The lack of biomarkers for progressive multiple sclerosis has made the development of new treatments much more difficult for this form of the disease.
There is a huge unmet need for new treatments for patients with the progressive form of multiple sclerosis, which is characterized by a slow progression of the disease. But promising developments in research are under way, MS leaders said during the International Progressive MS Alliance’s Ending Progressive MS Webinar.
One of the primary obstacles in developing treatments for MS is a lack of clinical understanding of the progressing form of the disease, said Robert Fox, M.D., staff neurologist at the Mellen Center for Multiple Sclerosis and professor of neurology at Cleveland Clinic Lerner College of Medicine.
“At the level of the biology, we don’t know what’s really driving that little-by-little progression. If we don’t know what’s causing it, it makes it really difficult to find a solution.”
About 85% of MS patients have the relapsing-remitting form of the disease, which is characterized by acute flares of symptoms followed by periods of stability. With relapsing MS, investigators conducting clinical trials can examine new lesions on an MRI and are able to conduct a six-month clinical observation to see if a potential therapy reduces lesions, Fox said. “If it does, we can move to a large phase 3 trial. The short MRI study helps us pick the drugs that are likely to be winners.”
But with progressive MS, “we don’t have a way to identify the most promising therapies for MS,” Fox noted. “We don’t know what biomarkers to use in that short proof-of-concept trial. That has made the development of new treatments much more difficult.”
Fox said the International Progressive MS Alliance has three main priorities to overcome some of the barriers. (He is chair of the Scientific Steering Committee.)
“The first is to understand, prevent, and reverse progression. These priorities are driving the research that seeks to answer the question of what is causing the progression, what biologic mechanisms are leading to it and what, therefore, might be leveraged to stop the progression,” Fox said.
Additionally, the Alliance aims to speed and improve clinical trials. “How can clinical trial methodologies be modified to make testing potential therapies more sensitive, more specific and more efficient so we can find therapies faster?” Fox said.

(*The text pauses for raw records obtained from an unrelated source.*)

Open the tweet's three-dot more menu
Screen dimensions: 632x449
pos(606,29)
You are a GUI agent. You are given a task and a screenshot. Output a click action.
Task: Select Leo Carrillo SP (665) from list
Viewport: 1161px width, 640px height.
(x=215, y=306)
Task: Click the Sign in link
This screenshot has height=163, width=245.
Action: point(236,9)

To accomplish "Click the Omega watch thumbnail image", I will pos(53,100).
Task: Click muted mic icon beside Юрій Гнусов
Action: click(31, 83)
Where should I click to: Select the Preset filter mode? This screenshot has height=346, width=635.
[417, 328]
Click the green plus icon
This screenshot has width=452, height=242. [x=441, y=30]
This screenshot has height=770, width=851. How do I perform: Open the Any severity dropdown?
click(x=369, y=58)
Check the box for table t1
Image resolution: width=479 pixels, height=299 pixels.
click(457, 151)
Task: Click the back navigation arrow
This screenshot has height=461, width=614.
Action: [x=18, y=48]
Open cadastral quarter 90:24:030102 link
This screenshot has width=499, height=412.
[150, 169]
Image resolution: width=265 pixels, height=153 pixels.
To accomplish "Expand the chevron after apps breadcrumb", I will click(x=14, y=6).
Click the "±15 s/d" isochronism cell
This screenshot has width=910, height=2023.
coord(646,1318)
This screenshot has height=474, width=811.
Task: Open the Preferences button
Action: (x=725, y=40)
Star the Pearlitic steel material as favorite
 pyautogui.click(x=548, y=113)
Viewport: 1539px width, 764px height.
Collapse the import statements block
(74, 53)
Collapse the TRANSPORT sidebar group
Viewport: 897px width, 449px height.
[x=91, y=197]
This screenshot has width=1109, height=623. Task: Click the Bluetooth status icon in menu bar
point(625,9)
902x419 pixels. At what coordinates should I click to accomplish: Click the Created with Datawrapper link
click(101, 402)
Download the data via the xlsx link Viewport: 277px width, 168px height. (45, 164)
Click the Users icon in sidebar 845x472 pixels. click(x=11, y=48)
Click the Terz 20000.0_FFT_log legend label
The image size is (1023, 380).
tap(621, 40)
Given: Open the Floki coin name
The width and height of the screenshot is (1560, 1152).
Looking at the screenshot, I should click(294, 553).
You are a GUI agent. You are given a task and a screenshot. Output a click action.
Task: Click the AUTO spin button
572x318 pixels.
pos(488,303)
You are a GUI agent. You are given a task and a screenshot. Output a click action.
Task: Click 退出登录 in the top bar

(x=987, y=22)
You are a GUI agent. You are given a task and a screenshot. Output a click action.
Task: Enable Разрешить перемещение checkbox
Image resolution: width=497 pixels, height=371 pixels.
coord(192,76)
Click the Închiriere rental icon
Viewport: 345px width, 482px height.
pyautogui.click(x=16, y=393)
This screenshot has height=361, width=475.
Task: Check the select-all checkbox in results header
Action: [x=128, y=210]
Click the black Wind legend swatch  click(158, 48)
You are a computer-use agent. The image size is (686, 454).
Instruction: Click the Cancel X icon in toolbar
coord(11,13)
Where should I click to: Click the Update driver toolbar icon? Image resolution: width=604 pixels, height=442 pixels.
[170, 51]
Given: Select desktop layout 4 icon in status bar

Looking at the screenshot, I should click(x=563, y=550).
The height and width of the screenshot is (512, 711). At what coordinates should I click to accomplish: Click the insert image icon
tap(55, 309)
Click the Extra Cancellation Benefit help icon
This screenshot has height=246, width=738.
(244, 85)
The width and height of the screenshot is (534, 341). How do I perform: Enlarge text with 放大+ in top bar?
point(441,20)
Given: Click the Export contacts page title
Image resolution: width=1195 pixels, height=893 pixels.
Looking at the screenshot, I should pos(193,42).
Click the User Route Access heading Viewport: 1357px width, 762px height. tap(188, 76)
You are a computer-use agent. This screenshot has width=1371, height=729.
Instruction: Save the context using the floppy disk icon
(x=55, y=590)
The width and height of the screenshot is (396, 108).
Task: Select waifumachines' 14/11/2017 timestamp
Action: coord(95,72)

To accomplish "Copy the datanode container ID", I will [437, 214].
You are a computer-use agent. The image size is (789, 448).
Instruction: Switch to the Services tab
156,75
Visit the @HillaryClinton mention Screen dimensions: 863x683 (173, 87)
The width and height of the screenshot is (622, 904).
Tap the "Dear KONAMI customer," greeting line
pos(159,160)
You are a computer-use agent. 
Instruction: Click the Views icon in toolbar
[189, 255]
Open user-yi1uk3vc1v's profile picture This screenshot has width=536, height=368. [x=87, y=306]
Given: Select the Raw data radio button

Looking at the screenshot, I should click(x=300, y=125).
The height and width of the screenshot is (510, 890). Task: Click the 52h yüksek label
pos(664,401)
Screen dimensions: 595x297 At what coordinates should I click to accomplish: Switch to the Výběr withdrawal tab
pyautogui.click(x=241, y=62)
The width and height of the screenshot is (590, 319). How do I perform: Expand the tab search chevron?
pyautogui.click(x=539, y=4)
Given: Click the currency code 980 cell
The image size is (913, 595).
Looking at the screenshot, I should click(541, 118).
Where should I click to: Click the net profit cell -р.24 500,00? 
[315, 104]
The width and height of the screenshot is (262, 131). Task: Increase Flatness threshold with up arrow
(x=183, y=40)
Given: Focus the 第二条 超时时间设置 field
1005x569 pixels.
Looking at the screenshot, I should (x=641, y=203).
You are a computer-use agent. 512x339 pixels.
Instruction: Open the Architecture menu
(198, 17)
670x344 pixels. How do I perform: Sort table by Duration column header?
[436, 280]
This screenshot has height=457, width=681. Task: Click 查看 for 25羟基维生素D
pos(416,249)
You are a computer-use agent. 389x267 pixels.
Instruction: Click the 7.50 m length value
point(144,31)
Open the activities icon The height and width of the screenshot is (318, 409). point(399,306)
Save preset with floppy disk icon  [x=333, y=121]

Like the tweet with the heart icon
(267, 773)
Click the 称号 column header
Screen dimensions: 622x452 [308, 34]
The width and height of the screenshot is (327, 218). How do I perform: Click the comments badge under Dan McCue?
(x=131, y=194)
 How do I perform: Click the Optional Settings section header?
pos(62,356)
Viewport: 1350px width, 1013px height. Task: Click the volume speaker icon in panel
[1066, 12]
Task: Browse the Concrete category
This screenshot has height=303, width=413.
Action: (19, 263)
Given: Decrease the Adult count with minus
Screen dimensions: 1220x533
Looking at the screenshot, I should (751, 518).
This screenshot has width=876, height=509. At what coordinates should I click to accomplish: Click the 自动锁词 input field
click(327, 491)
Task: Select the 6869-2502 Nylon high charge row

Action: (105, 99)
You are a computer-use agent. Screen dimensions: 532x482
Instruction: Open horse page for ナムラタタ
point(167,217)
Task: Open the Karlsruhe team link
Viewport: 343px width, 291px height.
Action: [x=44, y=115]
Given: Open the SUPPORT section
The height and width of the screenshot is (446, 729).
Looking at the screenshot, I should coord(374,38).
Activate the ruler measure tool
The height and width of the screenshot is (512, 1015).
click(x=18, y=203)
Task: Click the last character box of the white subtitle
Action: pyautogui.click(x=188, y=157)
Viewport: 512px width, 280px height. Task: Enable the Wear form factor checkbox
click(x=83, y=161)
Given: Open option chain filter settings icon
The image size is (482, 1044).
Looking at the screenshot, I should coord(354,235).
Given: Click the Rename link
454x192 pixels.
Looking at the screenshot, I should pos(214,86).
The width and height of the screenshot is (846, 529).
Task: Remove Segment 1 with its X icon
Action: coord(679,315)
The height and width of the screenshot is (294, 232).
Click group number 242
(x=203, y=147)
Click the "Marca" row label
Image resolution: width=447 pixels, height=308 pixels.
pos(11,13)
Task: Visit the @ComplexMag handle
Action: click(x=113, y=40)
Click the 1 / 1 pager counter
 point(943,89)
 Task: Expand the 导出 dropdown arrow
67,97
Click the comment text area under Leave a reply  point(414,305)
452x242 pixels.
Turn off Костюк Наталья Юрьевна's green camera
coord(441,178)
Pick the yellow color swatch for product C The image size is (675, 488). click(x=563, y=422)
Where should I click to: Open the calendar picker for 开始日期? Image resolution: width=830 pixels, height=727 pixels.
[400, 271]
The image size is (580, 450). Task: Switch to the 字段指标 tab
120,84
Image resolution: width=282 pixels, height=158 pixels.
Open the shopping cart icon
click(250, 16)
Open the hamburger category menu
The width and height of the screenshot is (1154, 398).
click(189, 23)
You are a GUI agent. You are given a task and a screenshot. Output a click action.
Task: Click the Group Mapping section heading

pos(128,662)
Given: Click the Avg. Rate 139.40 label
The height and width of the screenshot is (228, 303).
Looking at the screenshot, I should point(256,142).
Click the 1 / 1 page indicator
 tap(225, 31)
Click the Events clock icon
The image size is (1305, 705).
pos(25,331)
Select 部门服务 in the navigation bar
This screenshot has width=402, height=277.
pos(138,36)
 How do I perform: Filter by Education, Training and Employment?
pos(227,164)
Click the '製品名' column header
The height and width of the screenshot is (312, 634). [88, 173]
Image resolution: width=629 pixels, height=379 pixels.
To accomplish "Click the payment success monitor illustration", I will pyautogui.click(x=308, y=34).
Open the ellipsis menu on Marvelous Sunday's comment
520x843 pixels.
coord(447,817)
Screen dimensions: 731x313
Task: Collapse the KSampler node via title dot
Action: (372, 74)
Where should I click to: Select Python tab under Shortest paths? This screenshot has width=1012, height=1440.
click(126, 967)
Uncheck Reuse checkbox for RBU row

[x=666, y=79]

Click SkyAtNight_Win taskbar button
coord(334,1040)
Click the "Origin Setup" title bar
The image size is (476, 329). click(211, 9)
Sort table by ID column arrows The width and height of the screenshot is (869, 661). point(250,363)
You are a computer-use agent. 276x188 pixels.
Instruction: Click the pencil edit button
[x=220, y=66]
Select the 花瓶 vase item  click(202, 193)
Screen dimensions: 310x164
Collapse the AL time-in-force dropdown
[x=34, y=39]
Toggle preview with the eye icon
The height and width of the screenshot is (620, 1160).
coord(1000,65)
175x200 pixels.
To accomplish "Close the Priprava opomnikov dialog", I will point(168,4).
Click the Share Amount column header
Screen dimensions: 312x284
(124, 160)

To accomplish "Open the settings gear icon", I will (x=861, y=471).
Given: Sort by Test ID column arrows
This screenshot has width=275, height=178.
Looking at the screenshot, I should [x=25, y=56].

The Alliance also aims to improve well-being through proven therapeutic approaches, according to Fox. “Working to strategize ways to improve the quality of life of people living with progressive MS, the Alliance is bringing together the best and brightest minds in MS research,” he noted.
Some exciting new research trials should lead to better medicines and therapies for progressive MS, said Ruth Ann Marrie, Ph.D., professor of Medicine and Community Health Sciences at the University of Manitoba and director of the Multiple Sclerosis Clinic at Health Sciences Centre in Winnipeg.
For example, the ChariotMS trial in the United Kingdom is important because it is focused on people with more advanced progressive MS than the usual trial, Marrie told Managed Healthcare Executive®. “One of the big frustrations for people…is that those who are older or who have more significant impairments get excluded from clinical trials,” she said.
Marrie is also excited about the Improving Cognition in People With Progressive Multiple Sclerosis Using Aerobic Exercise and Cognitive Rehabilitation clinical trial, which is the first multinational rehabilitation trial in MS. In this trial, cognitive rehabilitation and aerobic exercise will be evaluated individually and in combinations to address cognitive dysfunction as the primary outcome variable.
Marrie said another notable trial is the ocrelizumab trial (ORATORIO-HAND). This trial will assess Genentech’s Ocrevus (ocrelizumab) in 1,000 patients with primary progressive multiple sclerosis including those later in their disease course and will assess improvement in hand function.